Quoted passage:
■ ■ ■ ■ ■ ■ ■

Saying that was my way of easing into the fact that I haven’t been keeping up with any writing since the last post. Some of it was simply commitment to other things outside the house and some of it was just not feeling right. In any case the net result was a complete failure to put words on the page. I’m not working on a deadline per se, but still I like to keep up the appearance of trying to get some work done around here. Otherwise I’m just a guy sitting in the kitchen screwing around with his computer.
The last couple of posts have garnered some good feedback on everything from the need to exert tighter editorial control over final products to ideas about more professional looking covers. All I can say is thank you. For as long as I’ve been tinkering with all this, I still feel very much like a neophyte – with everything still to learn. I make it a rule to never promise anything, but believe me, when I have occasion to open up an already published work to make some changes, I’ll take everyone’s words into account and do my best to improve the narratives where I can. Writers seem to be a particularly touchy lot, but that’s not my style. Any ideas that make things better – for my image and for the reader – are strictly to be welcomed.
Returns, it seems, are the bane of my existence on Amazon. I sell scads of ebooks through Smashwords and Barnes & Noble with nary an issue, but on Amazon some months returns run as high as 50% of sales. As a short story guy, returns are a hard pill to swallow since the average reader can blast from “cover to cover” in a pretty short amount of time. There’s simply no way of telling if someone is returning a book because they hated it or for some less chivalrous motivation. It isn’t the kind of thing that keeps me up at night, but I’d be lying if I said it didn’t bother me a little.
Returns are in the nature of the sales beast and I don’t begrudge that at all, especially if someone feels they’ve been sold a bill of goods that didn’t live up to their expectations. I want everyone who picks up one of my stories to be happy with it at the end – as obviously unreasonable as that goal is.
I usually try to blog with some theme or point in mind, but as it turns out tonight was just about a simple observation. So go out there and pick up a ebook from your favorite independent author… and don’t return it no matter how great the temptation. They won’t be able to thank you for it but I will.

■ ■ ■ ■ ■ ■ ■

Information shown:
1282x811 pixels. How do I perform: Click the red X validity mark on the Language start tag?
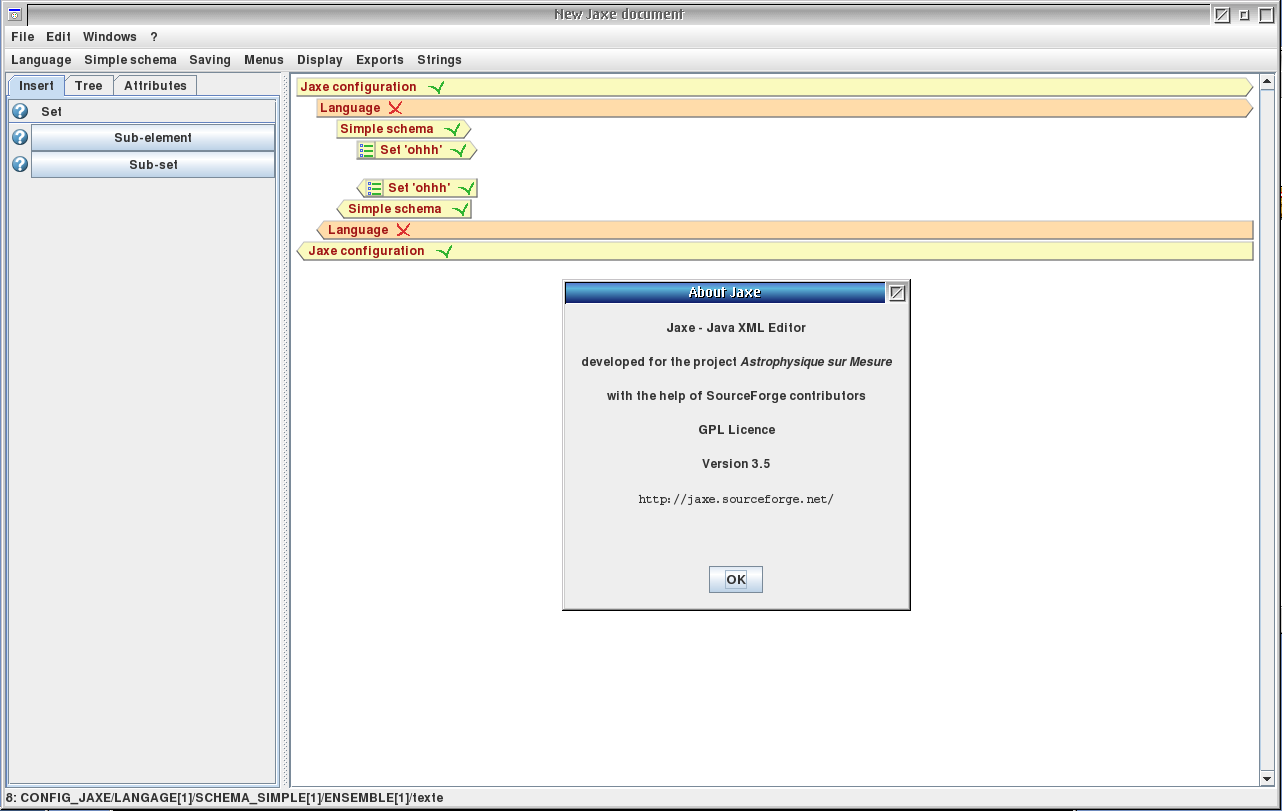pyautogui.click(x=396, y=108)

■ ■ ■ ■ ■ ■ ■

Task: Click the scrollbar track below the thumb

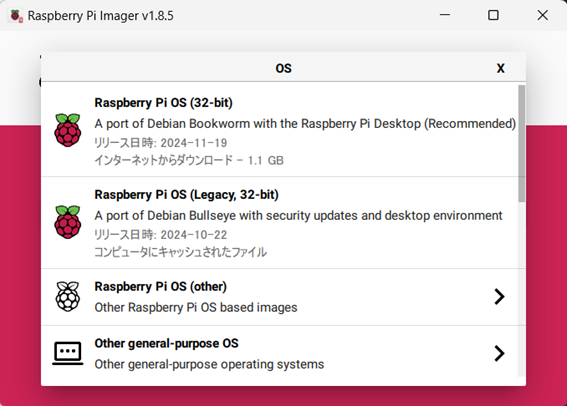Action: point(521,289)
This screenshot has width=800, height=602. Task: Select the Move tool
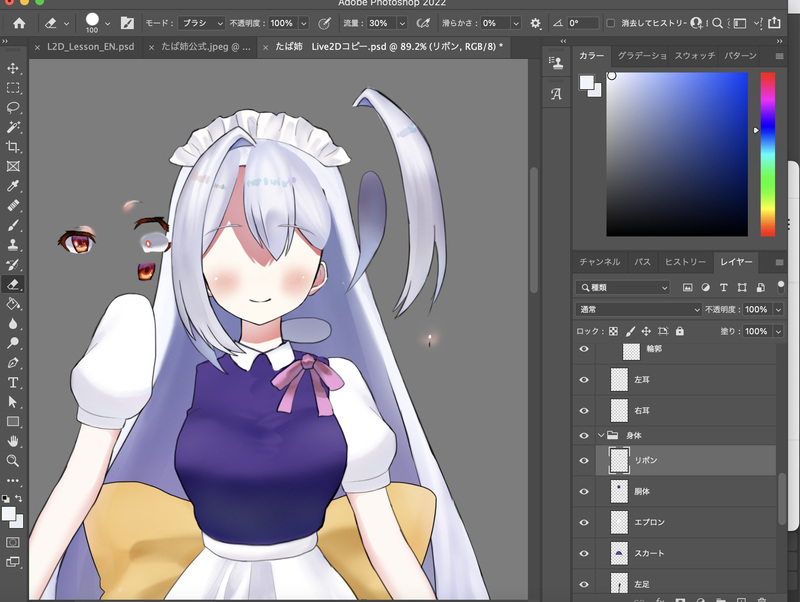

■ ■ ■ ■ ■ ■ ■

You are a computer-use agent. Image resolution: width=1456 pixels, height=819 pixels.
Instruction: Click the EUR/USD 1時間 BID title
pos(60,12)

■ ■ ■ ■ ■ ■ ■

Goals:
- a) Copy out the passage of the blog post starting at "Returns are in" and ending at "but I will.".
- b) According to the blog post, how high do returns on Amazon run in some months?

Answers to the exercises:
- a)
Returns are in the nature of the sales beast and I don’t begrudge that at all, especially if someone feels they’ve been sold a bill of goods that didn’t live up to their expectations. I want everyone who picks up one of my stories to be happy with it at the end – as obviously unreasonable as that goal is.
I usually try to blog with some theme or point in mind, but as it turns out tonight was just about a simple observation. So go out there and pick up a ebook from your favorite independent author… and don’t return it no matter how great the temptation. They won’t be able to thank you for it but I will.

- b) As high as 50% of sales.